How autodiff works for matrix

SakuraTea · November 9, 2021, 3:57pm

Hi, I would like to ask a simple question about how autodiff works for vector/matrix. For an instance, if we have C = A.*B where A, B, C are all matrices. When calculating the jacobian matrix of C w.r.t A. does autodiff expand C=A.*B into C_ij= A_ij * B_ij and calculate derivative, or autodiff keeps a rule about this and directly form a result?

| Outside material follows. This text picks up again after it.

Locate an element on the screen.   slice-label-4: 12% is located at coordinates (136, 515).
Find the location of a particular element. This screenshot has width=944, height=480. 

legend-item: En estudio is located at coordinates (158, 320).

Thanks in advance for the help.

tom · November 9, 2021, 8:25pm

PyTorch builds a graph of operations to do during the backward pass.

To use a more Pythonic notation, you can do:

A = torch.randn(5, 5, requires_grad=True)
B = torch.randn(5, 5, requires_grad=True)
C = A @ B
print(C.grad_fn)

The MmBackward object contains references to A, B (C.grad_fn._saved_self and C.grad_fn._saved_mat2) as well as the instructions how to matrix multiply the Jacobian to a vector in the sense of applying the chain rule (try C.grad_fn(grad_C) with grad_C having the same shape as C).

Best regards

Thomas

SakuraTea · November 10, 2021, 2:55am

Thank you, Thomas.

Just to confirm, autodiff calculate the gradient of the matrix instead of doing element-wise deviation (e.g. break down Hadamard product and matrix multiplication into element-wise operation and differentiate). Is my understanding correct?

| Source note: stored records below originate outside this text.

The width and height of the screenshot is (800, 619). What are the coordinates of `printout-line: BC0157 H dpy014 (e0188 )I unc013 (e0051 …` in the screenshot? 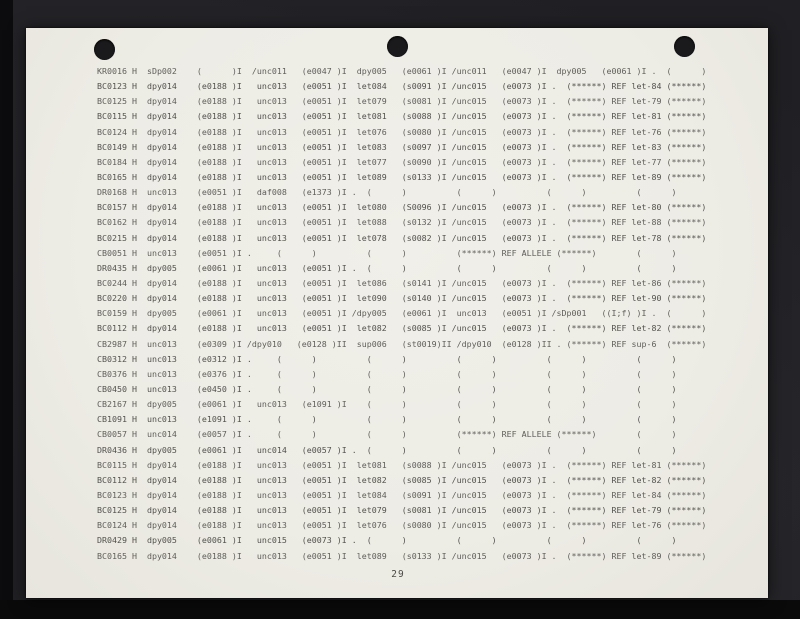 It's located at (402, 208).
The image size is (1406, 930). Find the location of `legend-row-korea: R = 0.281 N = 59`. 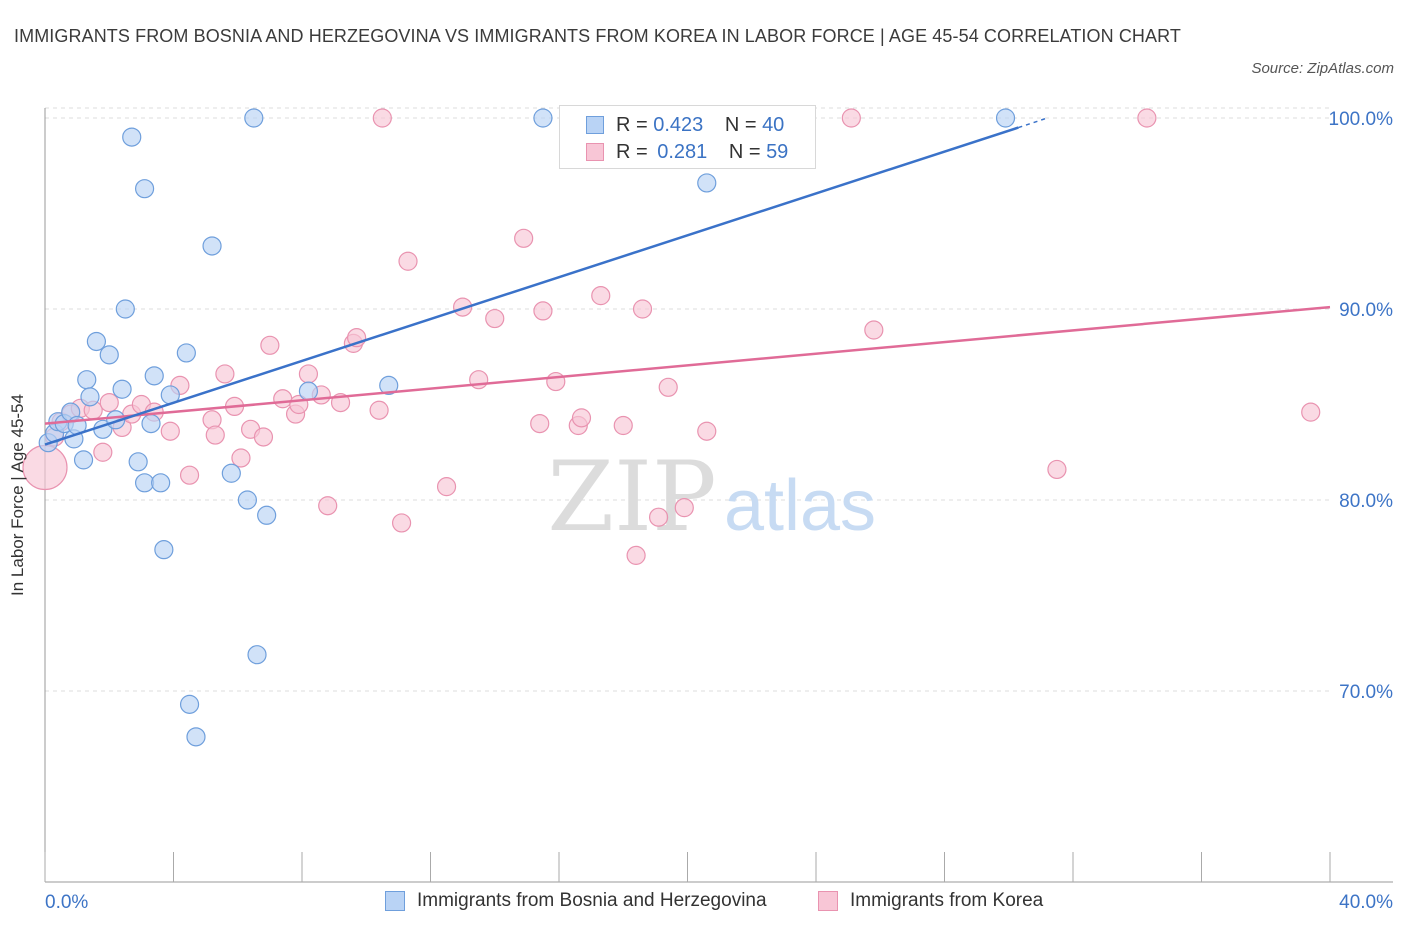

legend-row-korea: R = 0.281 N = 59 is located at coordinates (687, 152).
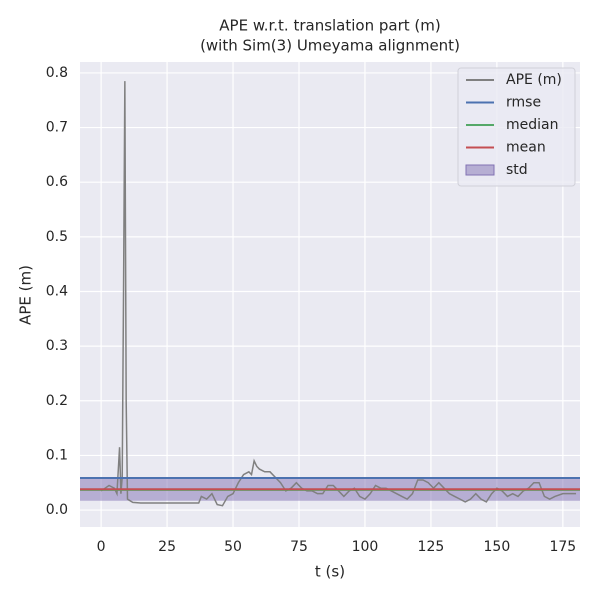  What do you see at coordinates (534, 80) in the screenshot?
I see `legend-label: APE (m)` at bounding box center [534, 80].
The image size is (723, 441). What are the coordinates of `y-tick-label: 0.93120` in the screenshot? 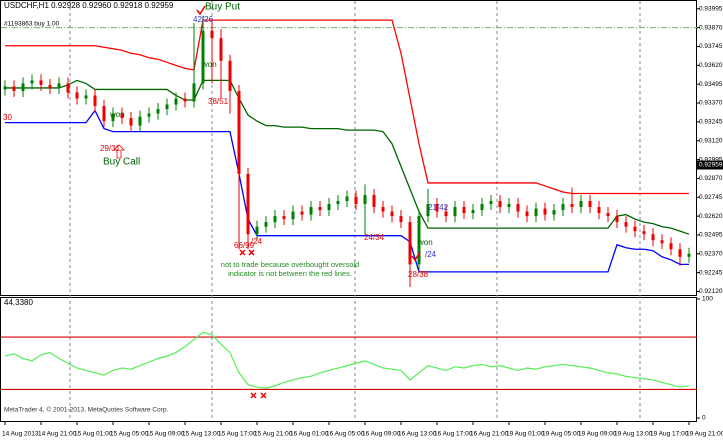 It's located at (711, 140).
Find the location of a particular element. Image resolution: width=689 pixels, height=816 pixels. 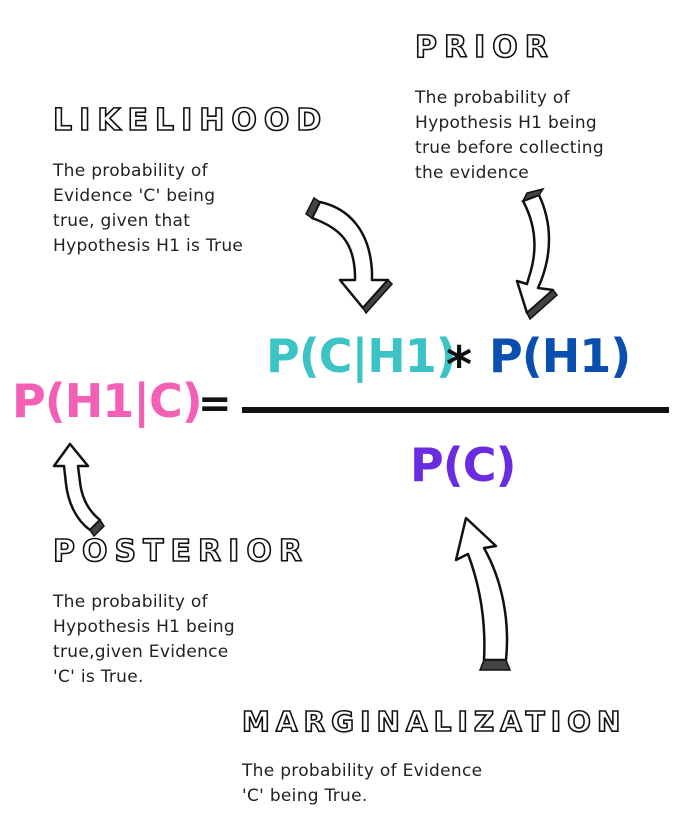

prior-line: true before collecting is located at coordinates (510, 148).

Yaroslav_Bulatov · November 11, 2021, 12:40am

There’s a tensor-level rule for each core op. If you did per-element differentiation, it would be hard to automatically “reroll” the result back into GPU-efficient operations. Hence when you add a core-level operation working on tensors, you also add a hand-coded derivative for that op that works on tensors (more specifically, vector-jacobian-product).

You can see the issue of doing per-element differentiation by looking at standard derivative results for matrix operations here. Derivatives of SVD, matrix inverse, and determinant have simple expressions in matrix form, but you can’t easily get this form by doing per-element differentiation.

tom · November 12, 2021, 7:13am

To add to @Yaroslav_Bulatov 's great explanation, the PyTorch derivatives are defined in derivatives.yaml. This is what you see in t.grad_fn for tensors computed with gradient requriements.
For functions not in there, the story is a bit more elaborate: these run under autograd and PyTorch records the operations, just like it does for your code. For example einsum will is implemented by calling permute, reshape, and bmm, so these are what you’ll see when looking at .grad_fn or traversing the graph there (by using .grad_fn.next_functions etc. appropriately).

Best regards

Thomas